18419062. Message Queue Routing System simplified abstract (Bank of America Corporation)

From WikiPatents
Jump to navigation Jump to search

Message Queue Routing System

Organization Name

Bank of America Corporation

Inventor(s)

Anurajam Rajagopalan of Medavakkam IN (US)

Sathyanarayana Rajendran of Chennai IN (US)

Sunil Kumar Sriperambudur of Peerancheru (IN)

Message Queue Routing System - A simplified explanation of the abstract

This abstract first appeared for US patent application 18419062 titled 'Message Queue Routing System

Simplified Explanation

A message queue routing system is implemented into a message queue gateway to route data to a software component deployed in the MQ Gateway, which then routes the data to the MQ cluster. A CPU node analyzer reads real-time health statistics of each processing node in the MQ cluster and routes the message to a node with the minimum CPU load at that time. The CPU node analyzer analyzes CPU performance and system idleness information. Each processing node utilizes an artificial intelligence/machine learning framework and trained predictive models for dynamic message routing computations. The predictive model is trained using text classification on a trained dataset, extracting message information via natural language processing to identify characteristic information and select filters for routing the message to a target application.

  • Message queue routing system implemented in a message queue gateway
  • CPU node analyzer reads real-time health statistics of processing nodes in the MQ cluster
  • Routes message to node with minimum CPU load
  • Utilizes artificial intelligence/machine learning framework and trained predictive models for dynamic message routing computations
  • Trained predictive model using text classification on a trained dataset
  • Extracts message information via natural language processing to select filters for routing the message

Potential Applications

The technology can be applied in various industries such as telecommunications, finance, and healthcare for efficient message routing and load balancing in large-scale systems.

Problems Solved

1. Efficient routing of messages in a message queue system 2. Load balancing among processing nodes in a cluster

Benefits

1. Improved system performance and response time 2. Optimized resource utilization 3. Enhanced scalability and reliability of the system

Potential Commercial Applications

Optimized message routing technology for large-scale systems

Possible Prior Art

Prior art may include existing message queue routing systems and load balancing algorithms used in distributed systems.

Unanswered Questions

== How does the system handle message prioritization in case of high traffic? The system may prioritize messages based on predefined rules or algorithms to ensure critical messages are processed promptly.

== What security measures are in place to protect the message data during routing? The system may implement encryption protocols and access control mechanisms to secure message data during routing.


Original Abstract Submitted

A message queue routing system may be implemented into a message queue gateway to route data to Software component designed and deployed into MQ Gateway to route the data to the MQ cluster.

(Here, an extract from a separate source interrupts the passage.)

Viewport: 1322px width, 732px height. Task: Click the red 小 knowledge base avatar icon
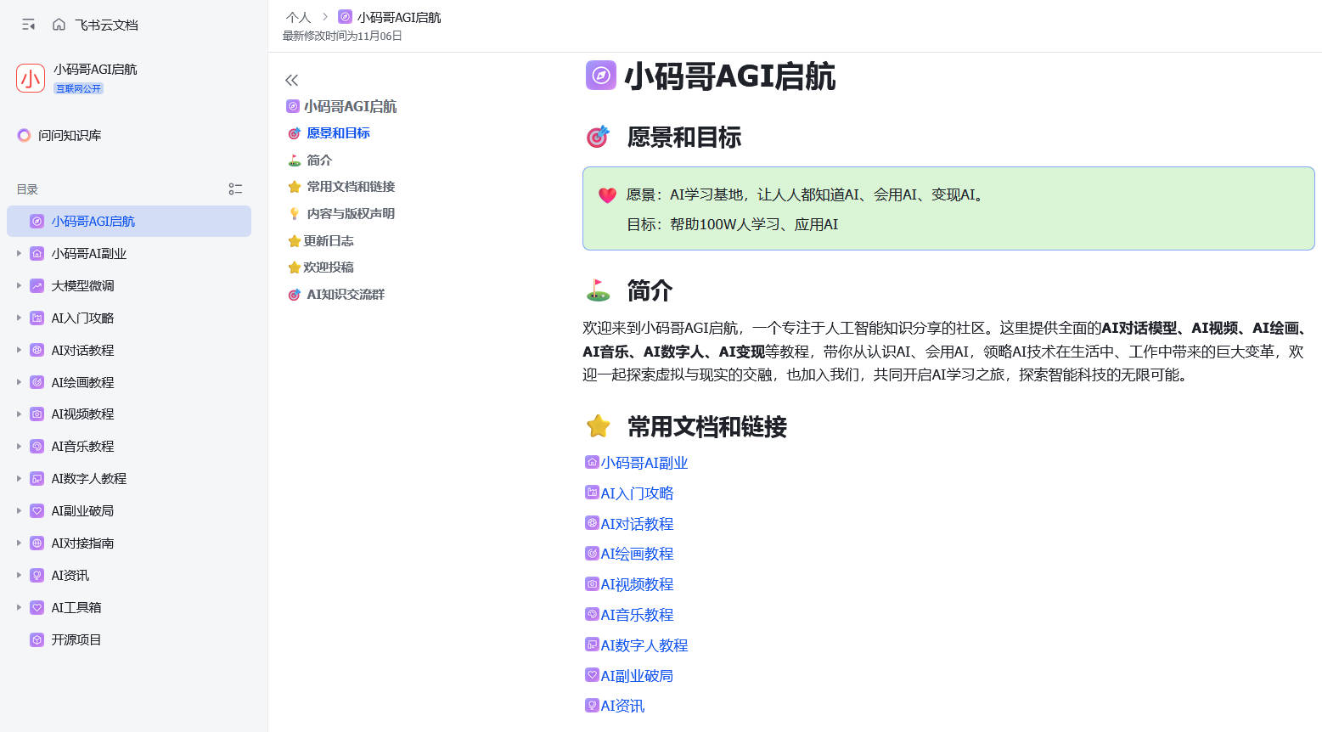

A central processing unit (CPU) node analyzer reads real time health statistics of each of a plurality of MQ cluster processing nodes. Based the computation, the CPU node analyzer routes the message to a specified node of the cluster having a minimum of CPU load at that time. The CPU node analyzer analyzes information comprising at least CPU performance information and system idleness information. Each processing node enables dynamic message routing computations utilizing an artificial intelligence/machine learning framework and a plurality of trained predictive models. The predictive model is trained using a trained data set using text classification. Message information is extracted from the message via natural language processing and is processed via the trained model to identify characteristic information of the message. The characteristic information is used to select a subset of filters associated with message functionality. The message is routed to a target application based on filtering performed using the subset of filters.